How to reproduce QGen?

Question

How to reproduce QGen?

Opened this issue 2 months ago · 0 comments

With distributed GPL generated data, I want to reproduce the QGen result.

python -m gpl.train \
    --path_to_generated_data "generated/$dataset" \
    --base_ckpt "distilbert-base-uncased" \
    --gpl_score_function "dot" \
    --batch_size_gpl 32 \
    --gpl_steps 140000 \
    --new_size -1 \
    --queries_per_passage -1 \
    --output_dir "output/$dataset" \
    --evaluation_data "./$dataset" \
    --evaluation_output "evaluation/$dataset" \
    --generator "BeIR/query-gen-msmarco-t5-base-v1" \
    --retrievers "msmarco-distilbert-base-v3" "msmarco-MiniLM-L-6-v3" \
    --retriever_score_functions "cos_sim" "cos_sim" \
    --cross_encoder "cross-encoder/ms-marco-MiniLM-L-6-v2" \
    --qgen_prefix "qgen" \
    --do_evaluation \
    # --use_amp   # Use this for efficient training if the machine supports AMP

# One can run `python -m gpl.train --help` for the information of all the arguments
# To reproduce the experiments in the paper, set `base_ckpt` to "GPL/msmarco-distilbert-margin-mse" (https://huggingface.co/GPL/msmarco-distilbert-margin-mse)

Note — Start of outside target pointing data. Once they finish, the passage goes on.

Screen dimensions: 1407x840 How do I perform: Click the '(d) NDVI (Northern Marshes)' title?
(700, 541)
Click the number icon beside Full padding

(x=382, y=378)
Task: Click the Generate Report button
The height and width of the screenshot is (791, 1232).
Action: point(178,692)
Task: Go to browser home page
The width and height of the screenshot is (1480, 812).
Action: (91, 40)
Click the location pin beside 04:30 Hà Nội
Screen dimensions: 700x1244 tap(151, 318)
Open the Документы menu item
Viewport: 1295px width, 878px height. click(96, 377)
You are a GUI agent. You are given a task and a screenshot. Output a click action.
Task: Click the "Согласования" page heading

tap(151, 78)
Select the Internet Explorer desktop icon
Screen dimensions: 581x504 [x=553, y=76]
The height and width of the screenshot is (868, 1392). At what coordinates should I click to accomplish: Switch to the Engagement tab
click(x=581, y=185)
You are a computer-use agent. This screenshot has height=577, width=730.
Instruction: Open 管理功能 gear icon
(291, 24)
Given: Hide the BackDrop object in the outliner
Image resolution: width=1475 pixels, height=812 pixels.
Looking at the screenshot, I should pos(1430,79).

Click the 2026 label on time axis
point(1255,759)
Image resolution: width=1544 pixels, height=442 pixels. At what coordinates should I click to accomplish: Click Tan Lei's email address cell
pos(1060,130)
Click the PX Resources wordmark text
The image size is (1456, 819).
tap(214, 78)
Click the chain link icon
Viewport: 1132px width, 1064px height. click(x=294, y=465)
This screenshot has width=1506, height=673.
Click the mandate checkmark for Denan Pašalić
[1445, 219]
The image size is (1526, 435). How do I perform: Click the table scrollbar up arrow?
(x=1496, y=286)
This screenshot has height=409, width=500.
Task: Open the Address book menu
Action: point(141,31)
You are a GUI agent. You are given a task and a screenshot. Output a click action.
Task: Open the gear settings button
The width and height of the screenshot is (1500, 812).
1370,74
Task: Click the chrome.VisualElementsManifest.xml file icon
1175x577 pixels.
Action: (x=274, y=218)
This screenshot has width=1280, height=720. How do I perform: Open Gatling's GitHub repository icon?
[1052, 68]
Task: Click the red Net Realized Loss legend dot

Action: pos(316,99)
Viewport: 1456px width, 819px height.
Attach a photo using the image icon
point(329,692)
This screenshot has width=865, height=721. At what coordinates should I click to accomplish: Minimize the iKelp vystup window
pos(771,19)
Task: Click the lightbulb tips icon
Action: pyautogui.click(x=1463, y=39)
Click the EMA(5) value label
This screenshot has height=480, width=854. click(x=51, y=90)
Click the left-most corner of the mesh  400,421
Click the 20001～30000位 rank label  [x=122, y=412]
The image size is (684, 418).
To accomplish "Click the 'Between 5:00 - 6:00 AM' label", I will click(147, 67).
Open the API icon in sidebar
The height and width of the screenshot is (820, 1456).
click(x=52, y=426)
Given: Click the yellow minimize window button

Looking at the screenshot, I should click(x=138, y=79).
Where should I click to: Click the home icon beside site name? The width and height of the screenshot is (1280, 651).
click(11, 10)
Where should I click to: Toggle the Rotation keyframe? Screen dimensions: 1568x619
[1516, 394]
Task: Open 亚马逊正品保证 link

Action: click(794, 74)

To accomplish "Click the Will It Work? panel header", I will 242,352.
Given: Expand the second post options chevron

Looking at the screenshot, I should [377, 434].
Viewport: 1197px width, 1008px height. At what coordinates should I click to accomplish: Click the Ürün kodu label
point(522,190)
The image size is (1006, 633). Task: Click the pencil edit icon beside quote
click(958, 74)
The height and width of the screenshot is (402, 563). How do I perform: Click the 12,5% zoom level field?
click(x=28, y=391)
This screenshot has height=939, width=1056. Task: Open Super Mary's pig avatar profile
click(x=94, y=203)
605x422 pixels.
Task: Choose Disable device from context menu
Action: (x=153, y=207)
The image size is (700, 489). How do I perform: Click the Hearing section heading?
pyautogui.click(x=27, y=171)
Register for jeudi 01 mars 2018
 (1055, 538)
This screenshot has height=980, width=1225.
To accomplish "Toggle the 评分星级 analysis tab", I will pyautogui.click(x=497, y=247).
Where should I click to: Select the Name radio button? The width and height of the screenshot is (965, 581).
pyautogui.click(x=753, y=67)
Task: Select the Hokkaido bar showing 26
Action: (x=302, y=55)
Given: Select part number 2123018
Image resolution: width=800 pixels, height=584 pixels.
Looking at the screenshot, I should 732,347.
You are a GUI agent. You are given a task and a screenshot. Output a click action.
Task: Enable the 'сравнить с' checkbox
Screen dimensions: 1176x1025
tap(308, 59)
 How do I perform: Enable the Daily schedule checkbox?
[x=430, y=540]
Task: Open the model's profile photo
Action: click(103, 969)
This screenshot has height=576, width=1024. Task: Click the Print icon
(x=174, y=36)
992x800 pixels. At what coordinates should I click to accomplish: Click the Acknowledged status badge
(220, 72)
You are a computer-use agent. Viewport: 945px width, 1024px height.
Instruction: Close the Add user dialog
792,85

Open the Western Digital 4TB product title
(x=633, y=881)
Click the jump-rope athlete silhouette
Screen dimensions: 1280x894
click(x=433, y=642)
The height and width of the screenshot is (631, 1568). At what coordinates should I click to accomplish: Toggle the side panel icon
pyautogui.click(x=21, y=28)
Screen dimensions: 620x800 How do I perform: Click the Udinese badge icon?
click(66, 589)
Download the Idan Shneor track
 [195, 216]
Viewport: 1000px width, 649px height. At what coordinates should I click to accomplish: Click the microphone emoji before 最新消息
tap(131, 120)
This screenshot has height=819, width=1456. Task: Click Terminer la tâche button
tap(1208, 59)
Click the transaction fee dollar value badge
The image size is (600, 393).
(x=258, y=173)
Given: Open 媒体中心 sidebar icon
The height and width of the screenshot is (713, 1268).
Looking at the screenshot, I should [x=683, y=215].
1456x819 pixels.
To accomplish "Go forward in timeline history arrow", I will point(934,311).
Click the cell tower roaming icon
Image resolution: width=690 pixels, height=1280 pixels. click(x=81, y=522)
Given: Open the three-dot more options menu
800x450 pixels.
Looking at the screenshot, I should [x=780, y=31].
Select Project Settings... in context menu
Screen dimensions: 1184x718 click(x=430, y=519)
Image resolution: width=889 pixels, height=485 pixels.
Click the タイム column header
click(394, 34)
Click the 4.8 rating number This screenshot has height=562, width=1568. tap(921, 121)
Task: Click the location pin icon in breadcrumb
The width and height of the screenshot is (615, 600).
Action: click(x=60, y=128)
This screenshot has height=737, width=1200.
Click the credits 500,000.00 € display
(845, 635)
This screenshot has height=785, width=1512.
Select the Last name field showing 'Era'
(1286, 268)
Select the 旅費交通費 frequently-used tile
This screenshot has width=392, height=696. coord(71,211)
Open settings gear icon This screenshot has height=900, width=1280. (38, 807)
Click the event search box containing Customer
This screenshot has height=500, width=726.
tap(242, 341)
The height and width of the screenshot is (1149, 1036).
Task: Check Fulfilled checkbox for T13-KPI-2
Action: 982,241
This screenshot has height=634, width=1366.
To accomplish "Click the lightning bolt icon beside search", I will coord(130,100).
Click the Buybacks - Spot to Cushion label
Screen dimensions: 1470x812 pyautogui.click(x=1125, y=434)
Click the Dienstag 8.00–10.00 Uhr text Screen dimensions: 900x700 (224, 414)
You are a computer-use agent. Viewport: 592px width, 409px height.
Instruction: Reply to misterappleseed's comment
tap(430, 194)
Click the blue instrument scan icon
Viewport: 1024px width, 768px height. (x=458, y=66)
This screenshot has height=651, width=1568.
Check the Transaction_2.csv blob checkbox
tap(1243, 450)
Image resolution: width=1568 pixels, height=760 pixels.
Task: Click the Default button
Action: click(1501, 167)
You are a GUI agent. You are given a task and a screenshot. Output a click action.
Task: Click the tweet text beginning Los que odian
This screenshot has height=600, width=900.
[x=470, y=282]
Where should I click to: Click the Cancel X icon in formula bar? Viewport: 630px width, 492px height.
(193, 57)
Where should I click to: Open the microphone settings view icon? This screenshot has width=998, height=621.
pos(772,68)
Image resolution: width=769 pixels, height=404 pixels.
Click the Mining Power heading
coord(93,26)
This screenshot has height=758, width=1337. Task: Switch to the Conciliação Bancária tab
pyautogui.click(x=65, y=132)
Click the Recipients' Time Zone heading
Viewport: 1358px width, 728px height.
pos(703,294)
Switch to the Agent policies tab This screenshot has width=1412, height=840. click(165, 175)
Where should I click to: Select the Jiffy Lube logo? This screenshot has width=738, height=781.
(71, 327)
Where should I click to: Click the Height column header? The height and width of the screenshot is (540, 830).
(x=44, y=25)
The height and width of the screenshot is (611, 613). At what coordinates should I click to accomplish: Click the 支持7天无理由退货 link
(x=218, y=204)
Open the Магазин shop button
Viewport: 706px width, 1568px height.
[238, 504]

From this chunk of code, I added mnrl_output_dir and mnrl_evaluation_output parameter (such as "output/$dataset-mnrl")
And from mnrl.py, there's already batch size 75 is set and num_epoch to 1. So should it be the right way to reproduce your reported QGen score?
Also, Should I change the argument base_ckpt to "GPL/msmarco-distilbert-margin-mse" to reproduce?

If this is right, then I'm afraid that I wasn't able to get the similar result reported to the paper(28.7 for FiQA), I've only got 26.04 for FiQA.